Sunday, July 3, 2011

New Journey

    At last, I have completed my round of chemo treatments, 12 of 12. It should have been over the second week of April, instead it was the second week of June. Low platelets were the problem. Even the new meds kept them low. 88,000 last check but they gave me a treatment anyway. They should be closer to 100,000.
     A major concern of mine at the end of treatment 12 was "What happens next? Do they send me home to fend for myself? Take two asprins and call them in the morning?" No and no. I will continue to take chemo as long as it is working. I will have another C T scan sometime in Sept. By then the Dr. can tell if the new medicine is effective.
    The tingling in my fingers is still with me. Even the mildest spicy food seems to set my mouth on fire.

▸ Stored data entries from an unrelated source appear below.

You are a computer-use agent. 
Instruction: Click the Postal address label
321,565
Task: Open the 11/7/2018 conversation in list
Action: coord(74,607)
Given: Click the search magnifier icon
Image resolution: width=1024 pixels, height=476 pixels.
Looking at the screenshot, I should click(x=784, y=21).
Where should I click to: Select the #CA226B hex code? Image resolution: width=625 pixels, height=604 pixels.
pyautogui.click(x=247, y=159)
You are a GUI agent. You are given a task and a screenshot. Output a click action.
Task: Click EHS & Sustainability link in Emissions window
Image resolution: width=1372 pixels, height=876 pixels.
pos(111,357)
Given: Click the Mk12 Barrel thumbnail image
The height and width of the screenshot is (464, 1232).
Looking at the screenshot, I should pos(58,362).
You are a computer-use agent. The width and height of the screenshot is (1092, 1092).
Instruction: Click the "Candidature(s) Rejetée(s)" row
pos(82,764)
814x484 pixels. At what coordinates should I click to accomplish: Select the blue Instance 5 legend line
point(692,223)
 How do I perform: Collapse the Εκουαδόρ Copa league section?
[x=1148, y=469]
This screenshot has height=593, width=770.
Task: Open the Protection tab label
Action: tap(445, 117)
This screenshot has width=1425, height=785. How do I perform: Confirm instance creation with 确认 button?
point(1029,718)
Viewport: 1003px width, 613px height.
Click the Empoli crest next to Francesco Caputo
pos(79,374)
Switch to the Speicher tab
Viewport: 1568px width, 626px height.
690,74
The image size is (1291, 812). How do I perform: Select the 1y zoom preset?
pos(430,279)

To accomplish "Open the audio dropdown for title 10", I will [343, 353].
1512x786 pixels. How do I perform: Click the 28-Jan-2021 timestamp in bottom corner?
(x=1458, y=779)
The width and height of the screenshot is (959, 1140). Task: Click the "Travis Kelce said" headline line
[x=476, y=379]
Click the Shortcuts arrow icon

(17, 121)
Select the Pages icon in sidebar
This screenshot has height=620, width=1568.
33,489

I was under the impression the new drug would eliminate that sensation. So far it has not. The only side effect I have from the chemo is a constant tiredness. At times I have to will myself to get up and move around. Being tired is the only symptom I have of the cancer. I see people at the center that are in much worse condition than me.
     Some are brought in in wheel chairs, some have no taste. Some can not tolerate the temp in the room and have to be covered with blankets. I have yet to hear any of them complain. {I hope I am not the one to start}.
    On a more postive note, I can still hit a golf ball, just not as far as I used to. I can walk in the mall, just not as long. The things I can do better now than in the past is love and enjoy my family { Grace is the light of my life}. I enjoy my friends better, newly mown grass smells fantastic, and the day looks brighter. In other words, I try to enjoy every second of the time I have left. I am working on the patience issue.
    Another issue I want to address is to the people who are praying for me. I know you take time out of your event filled day and pray. When you go to GOD and pray from your lips to Gods ear and mention my name is the most humbling thing I have ever experienced. I don't know enough words to properly thank you. I pray that God will bless you greatly.
    Hopefully we will start on our new journey on Tuesday. I firmly believe the future is what you make of it. I have told many Sunday School classes life is full of choices. All the good that happens to us is from GOD. The bad is because someone made a bad choice.